Kim Friedman, s spokeswoman for the state Department of Education wasn’t familiar with schooldiggers.com but said, “we stand by our data. If you want official data, go to arkansased.gov.”
“On school diggers, they break it down to middle school and high school,” Parker said. “And they way the test scores are, or the way the classes are tested. We rank 107th in the middle school that teach the seventh, eighth … The way we do things at Carlisle, you’ve got the same teachers who are having to teach 10th graders, that are having to teach seventh graders, a lot of times. And we ranked 107th in the middle school and 220th [in the high school], on the schooldiggers. So the same teachers and the same administration had a 107th ranked class and a 220th. We went up 60 on the middle school and we went don’t 50 on the high school. No one wants to go down 50, but I will say there was some tragic stuff that happened to the community right before that [testing] happened. That’s not an excuse, but this is a standardized testing situation. My opinion, but there is a lot more that happened with these test scores.”

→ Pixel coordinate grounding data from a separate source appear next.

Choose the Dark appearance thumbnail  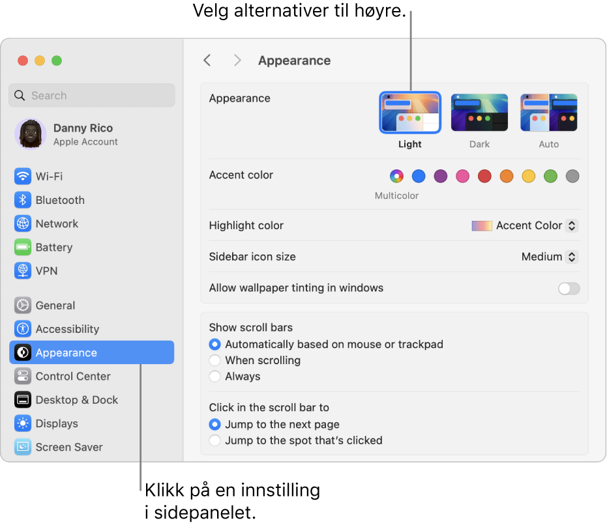479,112
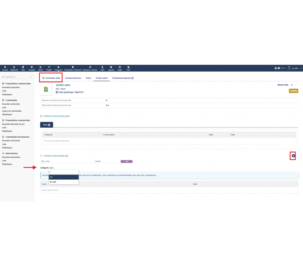Viewport: 303px width, 270px height.
Task: Open the Accueil home icon
Action: (5, 68)
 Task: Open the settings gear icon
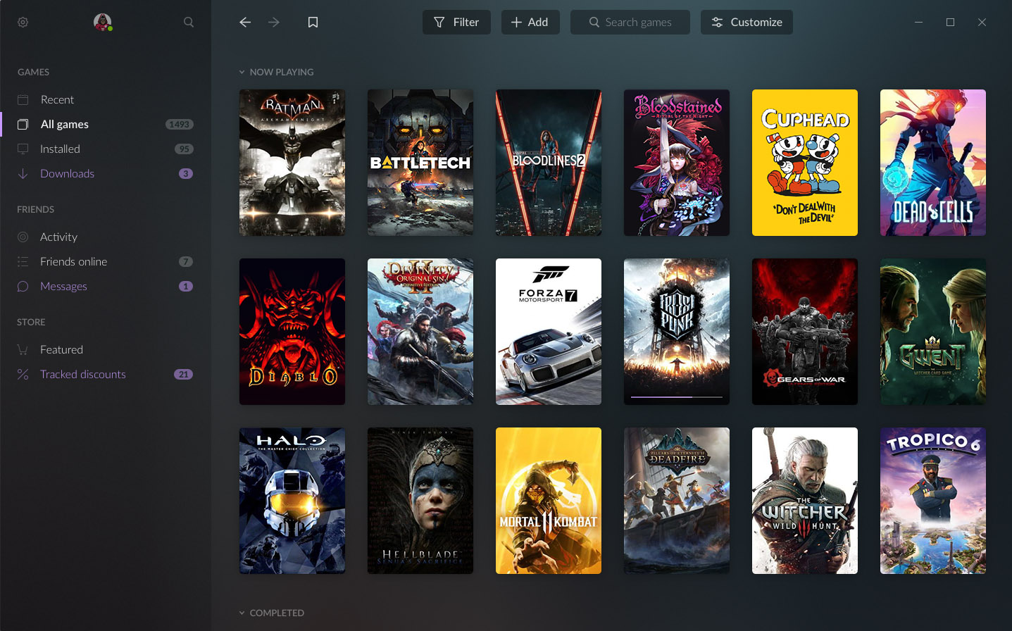click(x=23, y=22)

“How do we figure out what happen to fix this, if this is broke” Hillman said. “If it’s not broke, then we need to fix us, is what we are saying.”
“I think first we need to find the validity in this,” Carlisle Preschool Director Lindsey Thaxton added. “With all the scams out there, there has got to be someone that can tell you if it is legit or if it’s not legit. I’m going to speak on behalf of the teachers, because I’m here. There are a lot of really good teachers at this school. They care about our kids and work hard, every single day. I mean they work their tails off. Now there are some people that come and go, but your going to have that everywhere.”

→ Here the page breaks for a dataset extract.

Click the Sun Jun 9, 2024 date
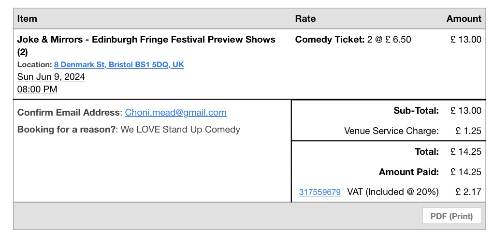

“I don’t think these people are lying that put this out there,” Schafer said. “If you can’t read that with your own eyes, you’ve got to be stupid.”

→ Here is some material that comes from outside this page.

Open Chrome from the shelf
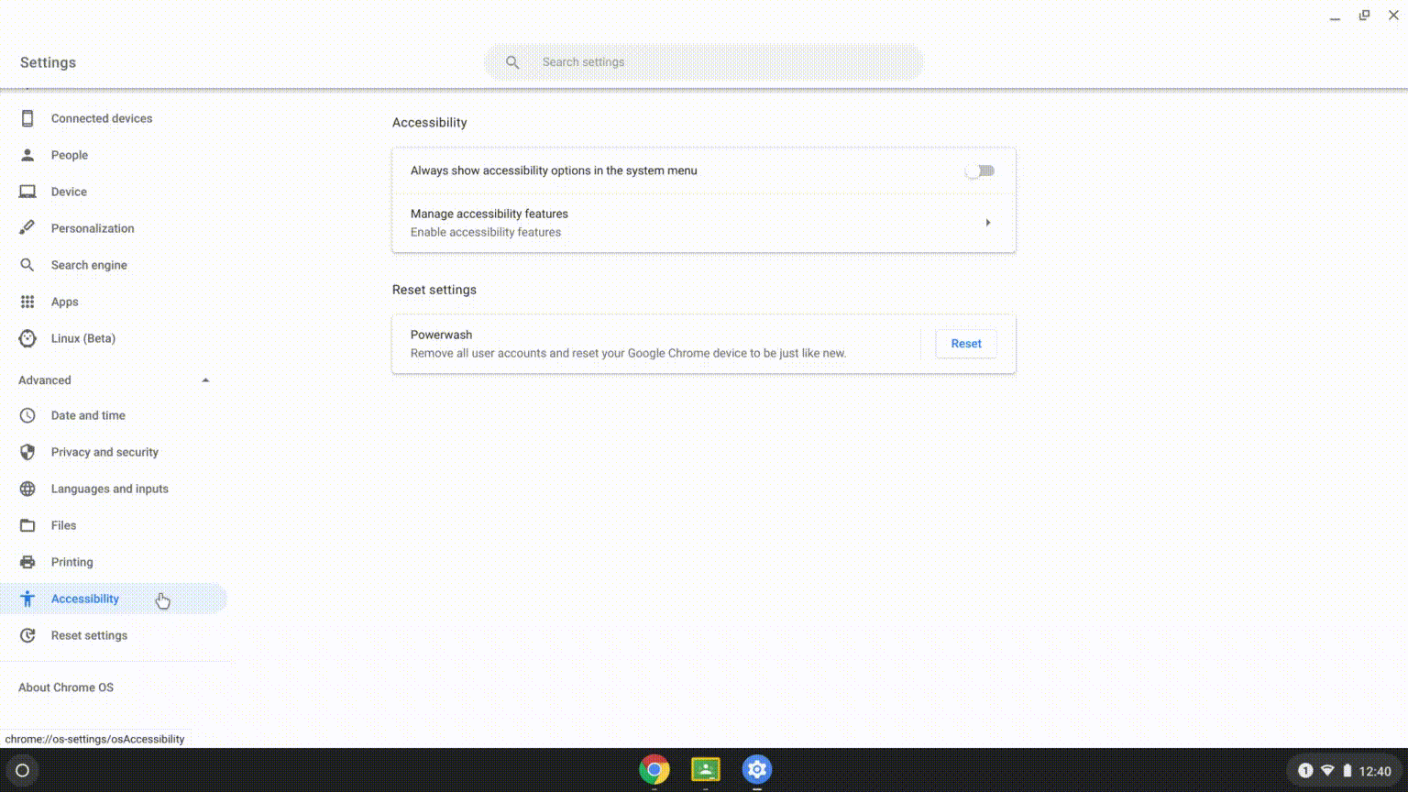Image resolution: width=1408 pixels, height=792 pixels. 654,770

“I know for a fact they are leaving stuff off there,” Parker said. Like our AP scores, it’s all part of an equation.”
“No it doesn’t,” Debbie Reid said. “They are basing it off test scores, not who offers the most AP courses or what percentage passes those.”
“The bottom line is we are concerned,” Oliger said.
“We are proud of our schools, and want to be the best,” Hillman said. “That’s what we are asking about.”
“We do look at the report to the public every year and like Mr. Clark said, there are some that we really did well in,” Oliger said. “ Obviously there are some areas we didn’t do so well in, but when you base what we do looking at the schools around us. That information your seeing on that website is not what we are seeing from the department of Education. That’s news to us. I’d never even heard of it. But we will look into that, it’s obviously very concerning.What you said yesterday to me about projecting a positive image, that’s what we’ve got to do. We know we have work to do, we’re always going to have work to do, but I just ask that everybody work together and try to be positive while we work towards a solution. There has got to be data missing, because we are not that far off, I don’t think. ”
“You don’t agree with the state’s score,” Cliff Schafer asked Oliger.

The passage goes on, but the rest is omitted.